#### Task objective
Rewrite the stretch of material from its start through the line containing "(x=858, y=304)", requests included, multiplying every coordinate in the answers by 2 and rounding to whole numbers with halves going up. Leave all numbers in the requests unchanged.

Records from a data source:

____________________

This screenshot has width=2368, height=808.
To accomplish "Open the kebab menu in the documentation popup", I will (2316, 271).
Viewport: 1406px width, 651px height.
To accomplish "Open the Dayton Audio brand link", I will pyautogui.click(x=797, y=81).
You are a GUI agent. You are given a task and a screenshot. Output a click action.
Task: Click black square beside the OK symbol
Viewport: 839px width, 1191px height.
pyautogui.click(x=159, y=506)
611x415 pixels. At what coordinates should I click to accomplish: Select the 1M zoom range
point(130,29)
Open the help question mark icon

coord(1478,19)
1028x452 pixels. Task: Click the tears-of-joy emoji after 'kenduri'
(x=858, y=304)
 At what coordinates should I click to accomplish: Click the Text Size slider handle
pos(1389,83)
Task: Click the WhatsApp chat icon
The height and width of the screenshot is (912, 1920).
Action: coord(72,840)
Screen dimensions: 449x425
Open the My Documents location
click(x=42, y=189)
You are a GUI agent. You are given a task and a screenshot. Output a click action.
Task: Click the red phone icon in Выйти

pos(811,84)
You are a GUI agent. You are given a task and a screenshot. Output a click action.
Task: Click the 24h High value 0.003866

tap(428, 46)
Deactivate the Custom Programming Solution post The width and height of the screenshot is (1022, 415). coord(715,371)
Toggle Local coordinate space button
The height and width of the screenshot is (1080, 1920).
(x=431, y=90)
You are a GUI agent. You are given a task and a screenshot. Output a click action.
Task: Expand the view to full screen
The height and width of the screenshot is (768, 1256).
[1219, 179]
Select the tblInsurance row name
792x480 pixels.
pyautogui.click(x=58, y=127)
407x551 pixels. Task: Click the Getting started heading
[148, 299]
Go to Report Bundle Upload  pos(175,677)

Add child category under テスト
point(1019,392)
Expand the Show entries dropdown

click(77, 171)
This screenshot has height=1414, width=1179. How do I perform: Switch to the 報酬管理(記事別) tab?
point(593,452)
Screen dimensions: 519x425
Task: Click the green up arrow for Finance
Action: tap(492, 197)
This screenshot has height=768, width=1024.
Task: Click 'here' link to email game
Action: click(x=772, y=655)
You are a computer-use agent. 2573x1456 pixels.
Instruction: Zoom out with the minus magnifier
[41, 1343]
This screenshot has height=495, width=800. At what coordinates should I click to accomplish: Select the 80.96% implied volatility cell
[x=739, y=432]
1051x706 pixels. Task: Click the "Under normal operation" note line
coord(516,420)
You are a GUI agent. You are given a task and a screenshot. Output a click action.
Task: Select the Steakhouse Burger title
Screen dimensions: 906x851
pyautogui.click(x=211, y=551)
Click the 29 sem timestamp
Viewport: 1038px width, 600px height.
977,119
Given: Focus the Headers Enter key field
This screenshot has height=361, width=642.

____________________

#### Correct output
This screenshot has width=2368, height=808.
To accomplish "Open the kebab menu in the documentation popup", I will (4632, 542).
Viewport: 1406px width, 651px height.
To accomplish "Open the Dayton Audio brand link", I will pyautogui.click(x=1594, y=162).
You are a GUI agent. You are given a task and a screenshot. Output a click action.
Task: Click black square beside the OK symbol
Viewport: 839px width, 1191px height.
pyautogui.click(x=318, y=1012)
611x415 pixels. At what coordinates should I click to accomplish: Select the 1M zoom range
point(260,58)
Open the help question mark icon

coord(2956,38)
1028x452 pixels. Task: Click the tears-of-joy emoji after 'kenduri'
(x=1716, y=608)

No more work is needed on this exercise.